Bankruptcy sounds like a bad thing, but Lombard's finances actually could benefit from a restructuring plan recently approved for the Westin hotel.

The village could see a boost because the plan calls for the agency that owns the hotel to stop asking the village every six months for help making up shortfalls in bond payments.

The village does not own the 18-story Westin hotel at 70 Yorktown Center, but the village board appoints members to an agency created in 2003 to be the owner, called the Lombard Public Facilities Corporation.

The corporation fell behind on bond payments as the hotel's revenue fell short of pre-recession projections.

In December 2011, the corporation first asked for village help making a bond payment, and the village board issued its first denial.

The board declined to use taxpayer money to help pay hotel debt every six months until July 2017, when the public facilities corporation filed for Chapter 11 bankruptcy protection.

Originally at AA-plus before hotel issues cropped up, Lombard's credit rating now stands at B, according to Standard & Poor's.

The repeated bond-assistance denials look bad to the ratings agency, Village Manager Scott Niehaus said.

But as part of bankruptcy restructuring agreements approved in federal court March 6 and approved by the village board last week, the requests will stop.

In exchange for $6.7 million the village will contribute toward physical improvements at the hotel - $3 million on Friday as the bankruptcy restructuring plan is set into motion and $3.7 million by 2027 - Niehaus and Finance Director Tim Sexton said the public facilities corporation has agreed to no longer ask for help paying off bonds.

"This is a necessary first step," Niehaus said.

Without constant debt-payment pressure, the village could be able to take on new bonds, which it hasn't done since 2013, Sexton said.

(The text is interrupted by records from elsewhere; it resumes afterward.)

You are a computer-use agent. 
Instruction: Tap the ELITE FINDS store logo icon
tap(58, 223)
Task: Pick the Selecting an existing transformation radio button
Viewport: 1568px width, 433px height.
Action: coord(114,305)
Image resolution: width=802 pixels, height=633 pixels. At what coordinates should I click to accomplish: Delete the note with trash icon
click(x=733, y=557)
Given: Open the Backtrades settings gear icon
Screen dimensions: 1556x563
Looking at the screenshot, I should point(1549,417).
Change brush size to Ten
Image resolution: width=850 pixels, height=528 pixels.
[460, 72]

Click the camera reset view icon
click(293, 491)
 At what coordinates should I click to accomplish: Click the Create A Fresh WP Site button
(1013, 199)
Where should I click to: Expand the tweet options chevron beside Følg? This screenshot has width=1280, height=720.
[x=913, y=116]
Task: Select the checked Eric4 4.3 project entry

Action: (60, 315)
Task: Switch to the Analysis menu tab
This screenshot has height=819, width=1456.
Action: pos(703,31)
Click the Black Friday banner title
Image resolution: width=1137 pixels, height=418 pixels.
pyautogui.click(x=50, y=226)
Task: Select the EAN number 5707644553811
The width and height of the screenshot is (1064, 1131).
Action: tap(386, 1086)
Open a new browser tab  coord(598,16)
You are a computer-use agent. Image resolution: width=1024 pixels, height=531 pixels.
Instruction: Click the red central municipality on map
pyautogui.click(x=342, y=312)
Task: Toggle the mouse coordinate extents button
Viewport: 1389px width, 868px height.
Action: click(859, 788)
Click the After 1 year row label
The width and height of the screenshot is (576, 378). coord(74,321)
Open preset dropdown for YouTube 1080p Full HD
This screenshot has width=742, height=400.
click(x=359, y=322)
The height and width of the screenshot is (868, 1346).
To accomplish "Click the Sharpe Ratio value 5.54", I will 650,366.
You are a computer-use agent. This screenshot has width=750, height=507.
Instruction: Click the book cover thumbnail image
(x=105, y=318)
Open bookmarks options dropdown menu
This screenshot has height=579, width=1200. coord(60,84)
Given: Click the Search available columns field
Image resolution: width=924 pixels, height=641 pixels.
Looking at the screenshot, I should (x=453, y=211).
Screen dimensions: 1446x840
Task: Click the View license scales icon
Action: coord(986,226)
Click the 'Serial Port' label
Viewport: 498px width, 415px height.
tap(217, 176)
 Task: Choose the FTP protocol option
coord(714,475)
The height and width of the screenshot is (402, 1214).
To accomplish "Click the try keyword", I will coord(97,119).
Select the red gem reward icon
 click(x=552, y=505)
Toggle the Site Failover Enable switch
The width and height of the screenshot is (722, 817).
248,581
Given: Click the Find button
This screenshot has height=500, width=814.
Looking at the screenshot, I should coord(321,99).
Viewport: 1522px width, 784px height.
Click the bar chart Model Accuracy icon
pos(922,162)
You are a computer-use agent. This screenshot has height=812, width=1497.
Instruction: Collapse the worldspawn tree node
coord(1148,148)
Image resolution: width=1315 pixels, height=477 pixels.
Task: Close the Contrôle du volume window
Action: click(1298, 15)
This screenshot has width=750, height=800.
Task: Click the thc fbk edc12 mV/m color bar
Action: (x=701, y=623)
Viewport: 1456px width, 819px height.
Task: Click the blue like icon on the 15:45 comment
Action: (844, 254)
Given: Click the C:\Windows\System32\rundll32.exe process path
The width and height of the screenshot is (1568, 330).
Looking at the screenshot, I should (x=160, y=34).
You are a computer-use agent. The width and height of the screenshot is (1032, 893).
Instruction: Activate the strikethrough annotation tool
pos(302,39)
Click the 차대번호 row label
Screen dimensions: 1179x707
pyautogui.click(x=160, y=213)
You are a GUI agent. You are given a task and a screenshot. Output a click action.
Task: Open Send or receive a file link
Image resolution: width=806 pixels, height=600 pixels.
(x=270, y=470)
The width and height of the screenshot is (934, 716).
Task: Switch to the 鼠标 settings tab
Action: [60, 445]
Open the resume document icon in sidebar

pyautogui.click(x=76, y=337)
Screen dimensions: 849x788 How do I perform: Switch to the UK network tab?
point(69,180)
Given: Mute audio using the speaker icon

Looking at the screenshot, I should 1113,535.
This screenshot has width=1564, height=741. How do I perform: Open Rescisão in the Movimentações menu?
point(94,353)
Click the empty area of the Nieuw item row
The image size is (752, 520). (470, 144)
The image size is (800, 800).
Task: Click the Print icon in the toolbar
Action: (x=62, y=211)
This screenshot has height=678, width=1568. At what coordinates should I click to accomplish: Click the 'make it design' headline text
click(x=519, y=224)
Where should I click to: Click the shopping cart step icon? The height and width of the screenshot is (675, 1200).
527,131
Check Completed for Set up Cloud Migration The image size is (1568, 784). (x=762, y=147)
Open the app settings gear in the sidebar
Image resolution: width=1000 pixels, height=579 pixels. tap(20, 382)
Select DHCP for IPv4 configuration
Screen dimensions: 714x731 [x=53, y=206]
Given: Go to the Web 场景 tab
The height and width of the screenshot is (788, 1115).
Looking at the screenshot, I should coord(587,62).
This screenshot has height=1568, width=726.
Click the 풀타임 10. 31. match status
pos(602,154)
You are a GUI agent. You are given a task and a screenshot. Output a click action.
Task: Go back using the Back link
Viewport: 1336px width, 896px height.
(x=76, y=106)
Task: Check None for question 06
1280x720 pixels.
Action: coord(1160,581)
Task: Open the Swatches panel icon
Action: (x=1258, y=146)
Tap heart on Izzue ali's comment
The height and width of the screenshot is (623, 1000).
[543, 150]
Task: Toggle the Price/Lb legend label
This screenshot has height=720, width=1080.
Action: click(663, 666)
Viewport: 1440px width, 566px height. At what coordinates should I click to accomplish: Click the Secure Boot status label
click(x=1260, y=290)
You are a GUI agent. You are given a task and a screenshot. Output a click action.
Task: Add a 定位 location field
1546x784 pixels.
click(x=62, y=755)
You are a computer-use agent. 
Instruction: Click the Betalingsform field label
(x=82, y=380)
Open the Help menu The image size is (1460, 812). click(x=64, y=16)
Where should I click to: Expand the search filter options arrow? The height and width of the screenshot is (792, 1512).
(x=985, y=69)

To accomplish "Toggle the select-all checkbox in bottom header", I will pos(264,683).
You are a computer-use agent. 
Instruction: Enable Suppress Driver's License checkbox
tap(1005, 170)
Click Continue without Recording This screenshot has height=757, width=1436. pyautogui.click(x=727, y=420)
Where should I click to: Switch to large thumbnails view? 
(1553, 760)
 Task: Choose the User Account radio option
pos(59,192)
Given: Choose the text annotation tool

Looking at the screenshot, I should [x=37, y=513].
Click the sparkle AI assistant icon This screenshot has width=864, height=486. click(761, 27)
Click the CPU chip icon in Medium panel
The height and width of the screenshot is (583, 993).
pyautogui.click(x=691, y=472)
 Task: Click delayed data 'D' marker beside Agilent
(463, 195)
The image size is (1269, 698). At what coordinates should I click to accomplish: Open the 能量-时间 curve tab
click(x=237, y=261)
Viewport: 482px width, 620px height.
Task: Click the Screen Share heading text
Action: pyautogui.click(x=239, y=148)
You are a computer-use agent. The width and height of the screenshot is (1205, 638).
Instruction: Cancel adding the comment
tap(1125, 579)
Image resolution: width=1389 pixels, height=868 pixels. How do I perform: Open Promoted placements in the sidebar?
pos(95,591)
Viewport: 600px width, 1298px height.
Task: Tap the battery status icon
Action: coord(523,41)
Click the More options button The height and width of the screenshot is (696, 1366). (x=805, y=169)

Village President Keith Giagnorio said Lombard will build up credit like a new consumer getting a low-limit credit card - slowly, and one step at a time.

"To get this behind us and start building up our credit again is top-priority," Giagnorio said. "It's amazing what we've accomplished and where we are without having any credit, without being able to borrow a penny, really."

While Lombard looks to rebuild its credit, the village plans to make the first $3 million payment on Friday under the debt restructuring plan.

The payment will come from money already in the water fund.

Sexton said the village had been saving in a reserve, so paying back the $3 million, which initially was used for water main improvements at the Westin site, will not result in any service cuts, water rate increases, tax increases, layoffs or project delays.

All money from the village will be put toward upgrades at the hotel, which is now 11 years old - not toward repaying debt.

The village's second payment of $3.7 million will come from a tax-increment financing district created late last year in the Butterfield/Yorktown area to help spur redevelopment of the former Northern Baptist Theological Seminary property.

When an area is designated as a TIF district, property taxes paid to local governments are frozen for up to 23 years.

Any extra property tax money collected within the area goes into a special fund. The money in the fund then can be used to help pay for certain improvements.

Sexton said estimates show the Butterfield/Yorktown TIF could generate $100 million. If the fund does not create $3.7 million by 2027, the village still must pay $1.5 million toward hotel improvements, village attorney Tom Bayer said.